⬤ MiniMax-M2.1 is turning heads after a direct comparison revealed major improvements in how it handles subagents within Claude Code CLI. The test put both MiniMax-M2.1 and MiniMax-M2 through identical repository exploration tasks on the same day. Screenshots from the demonstration show MiniMax-M2.1 smoothly coordinating multiple subagents working in parallel, while M2 crashed during tool execution after managing just one subagent.
⬤ The first screenshot captures MiniMax-M2.1 navigating a code repository inside Claude Code CLI. Terminal output confirms several background commands completed without issues—scanning README files, pulling documentation, listing TypeScript source files. What's striking is that these tasks ran simultaneously, meaning five subagents were launched and managed seamlessly, each tackling its own piece of the puzzle.
⬤ The second screenshot tells a different story. MiniMax-M2 attempted the same subagent-based exploration but hit an "Invalid tool parameters" error right out of the gate. The failure happened before multiple subagents could even deploy, completely blocking task decomposition. This side-by-side evidence makes it clear that MiniMax-M2.1 handles tool calls and multi-agent coordination far more reliably—at least in this scenario.

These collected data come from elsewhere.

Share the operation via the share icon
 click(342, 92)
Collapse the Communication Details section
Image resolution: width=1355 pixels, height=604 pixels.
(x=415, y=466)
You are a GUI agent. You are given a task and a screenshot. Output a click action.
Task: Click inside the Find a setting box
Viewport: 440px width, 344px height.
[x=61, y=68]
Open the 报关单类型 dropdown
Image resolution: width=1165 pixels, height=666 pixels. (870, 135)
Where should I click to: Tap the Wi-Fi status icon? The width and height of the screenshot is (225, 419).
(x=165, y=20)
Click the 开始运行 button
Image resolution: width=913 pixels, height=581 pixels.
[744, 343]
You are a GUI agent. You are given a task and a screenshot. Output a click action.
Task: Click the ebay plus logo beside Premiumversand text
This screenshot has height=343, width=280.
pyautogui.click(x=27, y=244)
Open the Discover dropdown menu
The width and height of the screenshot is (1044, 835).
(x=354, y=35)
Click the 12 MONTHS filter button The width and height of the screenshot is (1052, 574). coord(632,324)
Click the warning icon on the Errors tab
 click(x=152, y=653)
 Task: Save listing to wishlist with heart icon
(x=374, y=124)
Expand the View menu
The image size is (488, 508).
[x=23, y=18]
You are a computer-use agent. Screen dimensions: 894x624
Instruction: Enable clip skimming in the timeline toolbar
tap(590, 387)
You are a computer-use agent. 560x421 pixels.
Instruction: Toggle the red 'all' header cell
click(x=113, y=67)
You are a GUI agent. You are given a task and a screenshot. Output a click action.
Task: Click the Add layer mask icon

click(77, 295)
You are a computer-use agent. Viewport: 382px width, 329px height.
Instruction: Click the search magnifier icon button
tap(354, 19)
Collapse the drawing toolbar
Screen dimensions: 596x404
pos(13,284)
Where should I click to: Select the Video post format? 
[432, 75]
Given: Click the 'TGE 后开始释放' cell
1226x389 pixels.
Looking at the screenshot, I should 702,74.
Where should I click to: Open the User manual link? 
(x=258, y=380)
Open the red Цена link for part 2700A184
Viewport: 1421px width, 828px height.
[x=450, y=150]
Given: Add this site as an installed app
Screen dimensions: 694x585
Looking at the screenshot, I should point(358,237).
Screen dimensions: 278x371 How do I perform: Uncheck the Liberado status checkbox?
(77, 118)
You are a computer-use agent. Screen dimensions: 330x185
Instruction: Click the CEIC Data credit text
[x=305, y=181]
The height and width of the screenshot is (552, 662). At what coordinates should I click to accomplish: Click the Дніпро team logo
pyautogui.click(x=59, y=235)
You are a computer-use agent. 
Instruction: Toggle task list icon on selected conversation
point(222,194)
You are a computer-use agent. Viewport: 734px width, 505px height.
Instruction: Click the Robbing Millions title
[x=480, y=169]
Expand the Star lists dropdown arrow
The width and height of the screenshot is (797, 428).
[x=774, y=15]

⬤ Why does this matter? As AI coding tools shift toward autonomous, multi-task workflows, dependable subagent orchestration becomes critical. When you're analyzing, refactoring, or documenting large codebases, the ability to delegate work across several agents directly impacts efficiency. Demonstrations like this suggest that incremental improvements in models like MiniMax-M2.1 could make multi-agent systems genuinely practical for real-world software development.